> _Exercise instructions_
For every entry that follows, return an identical copy.
Source data START
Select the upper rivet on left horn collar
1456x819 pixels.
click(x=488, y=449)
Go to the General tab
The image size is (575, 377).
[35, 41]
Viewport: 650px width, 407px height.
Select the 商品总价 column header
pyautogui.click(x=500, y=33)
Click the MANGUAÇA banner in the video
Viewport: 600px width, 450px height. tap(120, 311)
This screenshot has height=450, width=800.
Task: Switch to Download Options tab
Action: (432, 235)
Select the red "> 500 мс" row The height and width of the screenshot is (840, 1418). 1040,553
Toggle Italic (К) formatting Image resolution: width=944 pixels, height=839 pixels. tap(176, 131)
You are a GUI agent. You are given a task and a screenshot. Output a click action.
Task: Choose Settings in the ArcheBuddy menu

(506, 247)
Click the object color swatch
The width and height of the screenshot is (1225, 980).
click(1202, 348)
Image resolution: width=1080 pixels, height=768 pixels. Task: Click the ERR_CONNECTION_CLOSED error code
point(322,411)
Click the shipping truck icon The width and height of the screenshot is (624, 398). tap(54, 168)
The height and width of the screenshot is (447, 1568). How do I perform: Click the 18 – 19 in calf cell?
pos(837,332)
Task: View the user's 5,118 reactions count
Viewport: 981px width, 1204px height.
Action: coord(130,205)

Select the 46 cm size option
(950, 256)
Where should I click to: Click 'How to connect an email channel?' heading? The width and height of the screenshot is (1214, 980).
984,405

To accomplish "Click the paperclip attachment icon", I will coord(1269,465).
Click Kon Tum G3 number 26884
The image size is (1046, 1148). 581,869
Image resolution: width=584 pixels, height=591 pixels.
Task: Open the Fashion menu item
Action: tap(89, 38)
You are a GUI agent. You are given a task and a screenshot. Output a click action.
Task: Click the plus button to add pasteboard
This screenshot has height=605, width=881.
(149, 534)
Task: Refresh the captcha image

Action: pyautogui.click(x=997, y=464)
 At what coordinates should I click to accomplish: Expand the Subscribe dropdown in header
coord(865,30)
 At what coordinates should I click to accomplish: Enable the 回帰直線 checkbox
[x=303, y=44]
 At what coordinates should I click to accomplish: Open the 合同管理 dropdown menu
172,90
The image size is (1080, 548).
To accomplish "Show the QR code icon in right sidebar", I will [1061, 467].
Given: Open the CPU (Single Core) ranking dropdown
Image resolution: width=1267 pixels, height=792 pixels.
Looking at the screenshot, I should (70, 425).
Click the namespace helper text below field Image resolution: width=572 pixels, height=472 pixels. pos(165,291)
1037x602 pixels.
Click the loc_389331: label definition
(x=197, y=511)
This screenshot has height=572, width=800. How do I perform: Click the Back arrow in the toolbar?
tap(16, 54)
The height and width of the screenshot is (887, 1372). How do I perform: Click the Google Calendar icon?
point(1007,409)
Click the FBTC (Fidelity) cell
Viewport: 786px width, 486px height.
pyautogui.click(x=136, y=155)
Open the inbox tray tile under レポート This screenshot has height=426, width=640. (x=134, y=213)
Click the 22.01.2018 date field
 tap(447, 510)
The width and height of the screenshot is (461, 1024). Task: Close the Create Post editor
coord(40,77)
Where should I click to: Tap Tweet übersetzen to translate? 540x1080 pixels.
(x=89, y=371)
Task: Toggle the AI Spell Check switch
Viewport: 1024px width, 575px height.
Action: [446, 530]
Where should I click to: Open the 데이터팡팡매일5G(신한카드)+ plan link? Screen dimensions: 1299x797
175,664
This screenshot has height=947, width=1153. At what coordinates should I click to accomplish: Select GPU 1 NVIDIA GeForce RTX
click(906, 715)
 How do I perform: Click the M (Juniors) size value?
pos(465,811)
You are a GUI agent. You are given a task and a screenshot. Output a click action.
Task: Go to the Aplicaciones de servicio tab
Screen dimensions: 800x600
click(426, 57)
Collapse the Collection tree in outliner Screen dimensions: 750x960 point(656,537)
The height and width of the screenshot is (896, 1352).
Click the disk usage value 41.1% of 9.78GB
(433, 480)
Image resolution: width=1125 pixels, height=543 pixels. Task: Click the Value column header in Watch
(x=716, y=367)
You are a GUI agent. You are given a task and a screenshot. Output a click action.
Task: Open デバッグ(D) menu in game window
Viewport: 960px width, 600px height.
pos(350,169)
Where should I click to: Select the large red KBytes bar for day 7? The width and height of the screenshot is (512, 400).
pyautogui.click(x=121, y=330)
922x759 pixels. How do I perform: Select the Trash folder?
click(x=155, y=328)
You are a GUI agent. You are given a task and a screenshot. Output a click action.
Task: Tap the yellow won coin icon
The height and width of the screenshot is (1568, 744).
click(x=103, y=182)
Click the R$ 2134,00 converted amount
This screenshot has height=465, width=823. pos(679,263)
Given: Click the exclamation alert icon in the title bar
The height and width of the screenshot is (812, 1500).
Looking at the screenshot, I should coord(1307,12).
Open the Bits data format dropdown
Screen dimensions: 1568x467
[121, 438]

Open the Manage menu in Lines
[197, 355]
Source data END
> _Response to the exercise_
Select the upper rivet on left horn collar
1456x819 pixels.
click(x=488, y=449)
Go to the General tab
The image size is (575, 377).
[35, 41]
Viewport: 650px width, 407px height.
Select the 商品总价 column header
pyautogui.click(x=500, y=33)
Click the MANGUAÇA banner in the video
Viewport: 600px width, 450px height. tap(120, 311)
This screenshot has height=450, width=800.
Task: Switch to Download Options tab
Action: (432, 235)
Select the red "> 500 мс" row The height and width of the screenshot is (840, 1418). 1040,553
Toggle Italic (К) formatting Image resolution: width=944 pixels, height=839 pixels. tap(176, 131)
You are a GUI agent. You are given a task and a screenshot. Output a click action.
Task: Choose Settings in the ArcheBuddy menu

(506, 247)
Click the object color swatch
The width and height of the screenshot is (1225, 980).
click(1202, 348)
Image resolution: width=1080 pixels, height=768 pixels. Task: Click the ERR_CONNECTION_CLOSED error code
point(322,411)
Click the shipping truck icon The width and height of the screenshot is (624, 398). tap(54, 168)
The height and width of the screenshot is (447, 1568). How do I perform: Click the 18 – 19 in calf cell?
pos(837,332)
Task: View the user's 5,118 reactions count
Viewport: 981px width, 1204px height.
Action: coord(130,205)

Select the 46 cm size option
(950, 256)
Where should I click to: Click 'How to connect an email channel?' heading? The width and height of the screenshot is (1214, 980).
984,405

To accomplish "Click the paperclip attachment icon", I will coord(1269,465).
Click Kon Tum G3 number 26884
The image size is (1046, 1148). 581,869
Image resolution: width=584 pixels, height=591 pixels.
Task: Open the Fashion menu item
Action: tap(89, 38)
You are a GUI agent. You are given a task and a screenshot. Output a click action.
Task: Click the plus button to add pasteboard
This screenshot has height=605, width=881.
(149, 534)
Task: Refresh the captcha image

Action: pyautogui.click(x=997, y=464)
 At what coordinates should I click to accomplish: Expand the Subscribe dropdown in header
coord(865,30)
 At what coordinates should I click to accomplish: Enable the 回帰直線 checkbox
[x=303, y=44]
 At what coordinates should I click to accomplish: Open the 合同管理 dropdown menu
172,90
The image size is (1080, 548).
To accomplish "Show the QR code icon in right sidebar", I will [1061, 467].
Given: Open the CPU (Single Core) ranking dropdown
Image resolution: width=1267 pixels, height=792 pixels.
Looking at the screenshot, I should (70, 425).
Click the namespace helper text below field Image resolution: width=572 pixels, height=472 pixels. pos(165,291)
1037x602 pixels.
Click the loc_389331: label definition
(x=197, y=511)
This screenshot has height=572, width=800. How do I perform: Click the Back arrow in the toolbar?
tap(16, 54)
The height and width of the screenshot is (887, 1372). How do I perform: Click the Google Calendar icon?
point(1007,409)
Click the FBTC (Fidelity) cell
Viewport: 786px width, 486px height.
pyautogui.click(x=136, y=155)
Open the inbox tray tile under レポート This screenshot has height=426, width=640. (x=134, y=213)
Click the 22.01.2018 date field
 tap(447, 510)
The width and height of the screenshot is (461, 1024). Task: Close the Create Post editor
coord(40,77)
Where should I click to: Tap Tweet übersetzen to translate? 540x1080 pixels.
(x=89, y=371)
Task: Toggle the AI Spell Check switch
Viewport: 1024px width, 575px height.
Action: [446, 530]
Where should I click to: Open the 데이터팡팡매일5G(신한카드)+ plan link? Screen dimensions: 1299x797
175,664
This screenshot has height=947, width=1153. At what coordinates should I click to accomplish: Select GPU 1 NVIDIA GeForce RTX
click(906, 715)
 How do I perform: Click the M (Juniors) size value?
pos(465,811)
You are a GUI agent. You are given a task and a screenshot. Output a click action.
Task: Go to the Aplicaciones de servicio tab
Screen dimensions: 800x600
click(426, 57)
Collapse the Collection tree in outliner Screen dimensions: 750x960 point(656,537)
The height and width of the screenshot is (896, 1352).
Click the disk usage value 41.1% of 9.78GB
(433, 480)
Image resolution: width=1125 pixels, height=543 pixels. Task: Click the Value column header in Watch
(x=716, y=367)
You are a GUI agent. You are given a task and a screenshot. Output a click action.
Task: Open デバッグ(D) menu in game window
Viewport: 960px width, 600px height.
pos(350,169)
Where should I click to: Select the large red KBytes bar for day 7? The width and height of the screenshot is (512, 400).
pyautogui.click(x=121, y=330)
922x759 pixels. How do I perform: Select the Trash folder?
click(x=155, y=328)
You are a GUI agent. You are given a task and a screenshot. Output a click action.
Task: Tap the yellow won coin icon
The height and width of the screenshot is (1568, 744).
click(x=103, y=182)
Click the R$ 2134,00 converted amount
This screenshot has height=465, width=823. pos(679,263)
Given: Click the exclamation alert icon in the title bar
The height and width of the screenshot is (812, 1500).
Looking at the screenshot, I should coord(1307,12).
Open the Bits data format dropdown
Screen dimensions: 1568x467
[121, 438]

Open the Manage menu in Lines
[197, 355]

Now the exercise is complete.